**Short task 1:** In the rows below, find every line containing the string "Click" and copy each of those lines.

[start Reading passage]

As to the character of the four hundred dollar bond, I think there can be no doubt. At the date of that bond the obligee was a citizen and resident of New-York, and transacted his business there, and in the bond itself he is described as being of the city of New-York; and in the absence of any direct evidence of the place in which the contract was made, or the money advanced, or papers delivered, the presumption of the law is that the contract was made at the place where the person lives who is to receive the money, or where the contract is to be performed, 2 Paige, 604; and that presumption is not overcome by the facts in this case, that the obligor lived in Jersey City, and that he had the bond and mortgage made out there, and of course, the mortgage recorded there.
I am of opinion, therefore, that the four hundred dollar: bond was also a New-York bond, and of course that the interest, was properly charged at seven per cent, upon these bonds, when they were taken up by the three thousand dollar bond. And if I had serious doubts upon the subject, I should arrive at the same conclusion, upon the principles of law laid down by the court, in the case of Archibald v. Thomas, 3 Cowen, 284; that if a contract is susceptible of two constructions, that one should be accepted which would render it operative, rather than the. one which would render it void.
But it also appears in evidence, that the. complainant, who is the executor of Richard Varick, deceased; actually received of the *134defendant, interest at the rate of seven per cent, upon this three thousand dollar bond, which is admitted to be a six per cent. bond. And it was insisted, that although the taking of usurious interest does not vitiate a valid contract, yet it furnishes prima facie evidence that the original agreement was corrupt. This doctrine is without doubt correct, but it does not appear to apply to the case, for from the very statement of the principle, it appears to be but prima facie evidence and of course that the party is at liberty to rebut by other evidence, the presumption arising from that fact; and in this case such other evidence has been offered. Besides, the force of the presumption in this case is broken by the fact, that the money was received, not by the person who made the contract, but by his executor.

[end Reading passage]
[start Available records]

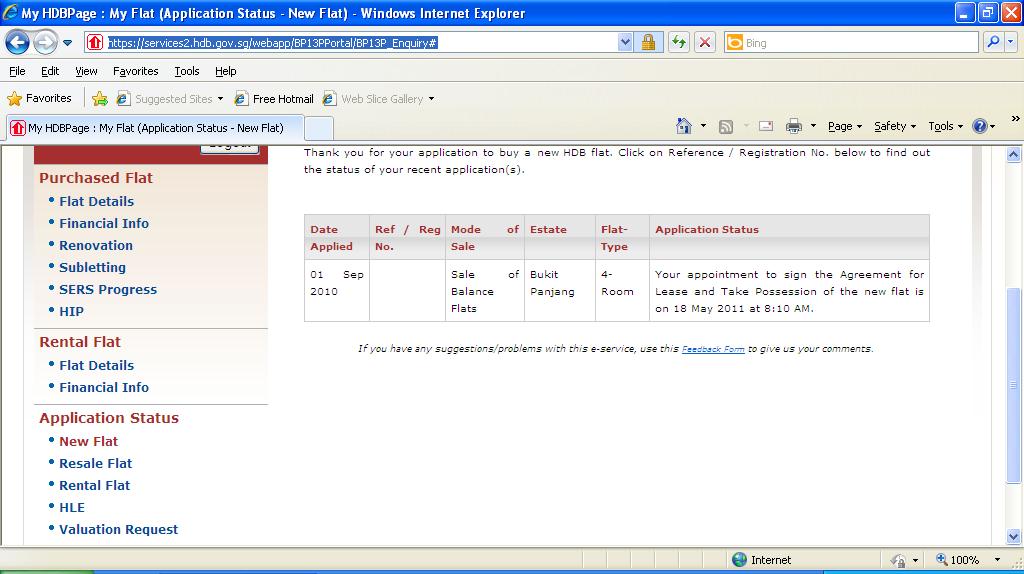
Task: Click the Stop loading red X icon
Action: coord(705,43)
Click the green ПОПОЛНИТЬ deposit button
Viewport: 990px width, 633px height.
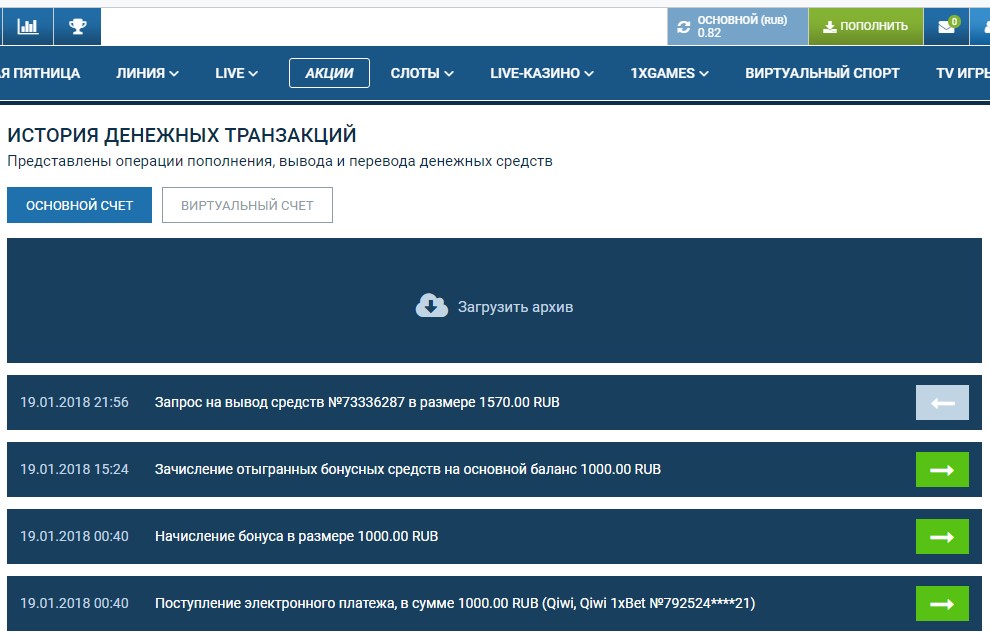[x=866, y=25]
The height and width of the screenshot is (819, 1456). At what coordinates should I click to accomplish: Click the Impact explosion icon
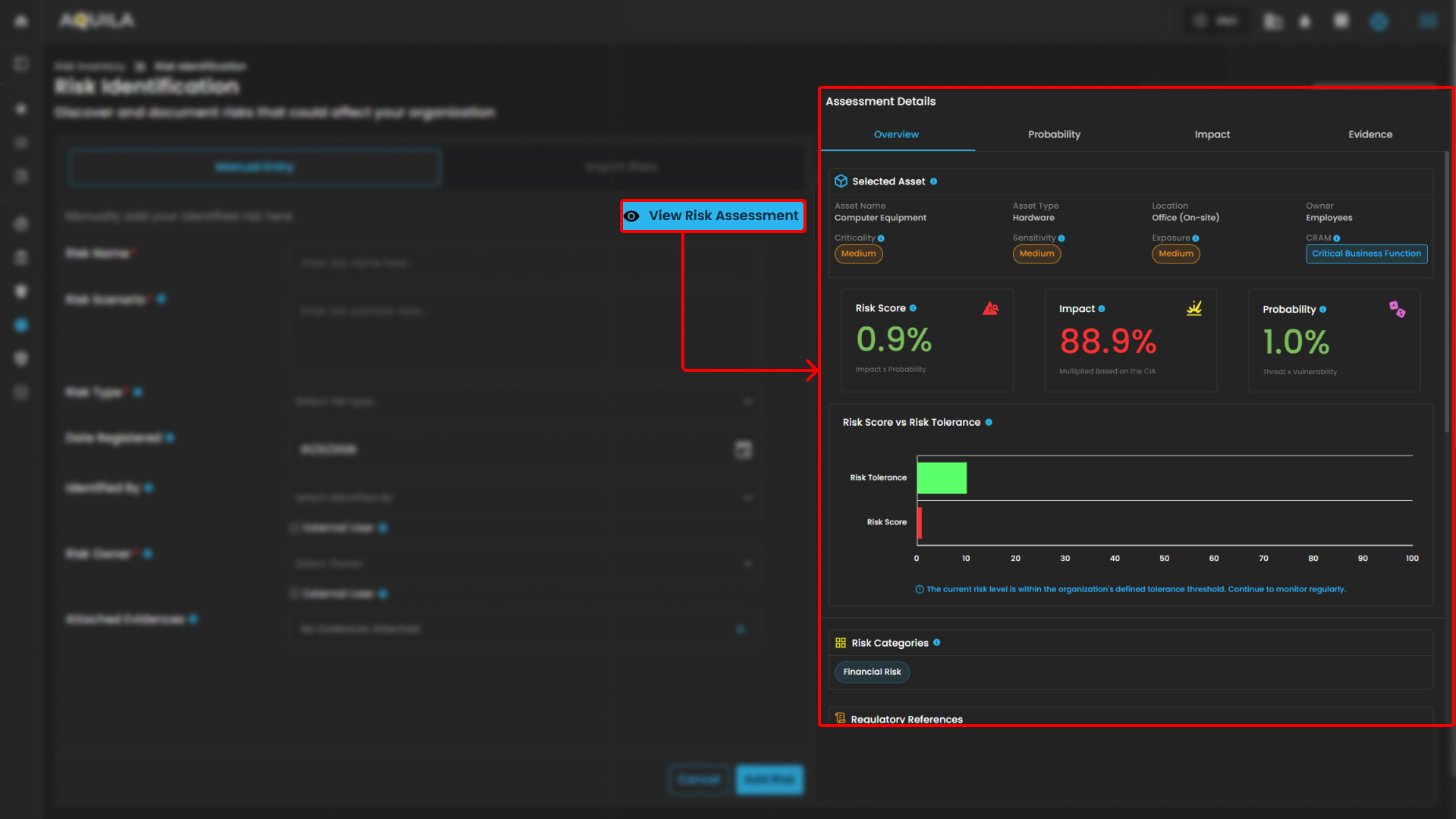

[end Available records]

**Short task 2:** Continue the court opinion about the bonds and their interest, picking up after its last sentence.

**Output 1:**
Task: Click the Stop loading red X icon
Click the green ПОПОЛНИТЬ deposit button
The height and width of the screenshot is (819, 1456). At what coordinates should I click to accomplish: Click the Impact explosion icon

**Output 2:**
In order to constitute usury, there must be a corrupt agreement to receive more than the law allows, by way of interest. If the contract in terms reserves more than the law allows, it is presumed to be corrupt and is usurious, but that presumption may be repelled, by shewing that it arose from mistake; so if the contract reserves lawful interest, without stating the rate, and the party receives more than the law allows, it is prima facie evidence that the original agreement was corrupt, because the person who made the contract, is presumed to know what interest was reserved; but the presumption’ ceases when the money is received by an executor, who, from the nature of his office, could not be presumed to know any thing about the original contract, except that which he obtained from an inspection of the papers themselves.
When we take into consideration the situation of this executor, settling an estate of a New-York testator, and that estate composed principally of New-York contracts, and when we find the defendant paying this seven per cent, without objection or remark, and apparently with a design thereby to lay the foundation of the plea of usury, it appears to me that it would be a violation of all rules, to presume from that fact, that the testator, in taking this bond, stipulated for the payment of seven per cent, or that the transaction was usurious.
*135Another point was raised upon the argument, although not much urged: that a mortgage which is made and executed in New-Jersey, to secure the payment of any bond, upon which more than six per cent, is reserved, is void by the operation of the second section of our act against usury.
That section declares, “ that all notes, mortgages, &c. which shall be made for the payment of money, &c. on which a higher interest is reserved or taken, than is hereby allowed, shall be utterly void:" Rev. Laws, 269.
According to the strict literal construction of this section, it might embrace this case ; but it is a sound rule “ that such construction should be put upon a statute as may best answer the intention which the maker had in view:” 6 Bacon, 385.
By the first section of this act the rate of interest was established, and the obvious intention of the second section was to render void any security given contrary to the provisions of the first section.
But it certainly could not have been the intention of the legislature, to render void a mortgage which should be given to secure the payment of a valid bond, and of course, if the bond in this case be a valid bond, the mortgage cannot be subject to the operation of that section.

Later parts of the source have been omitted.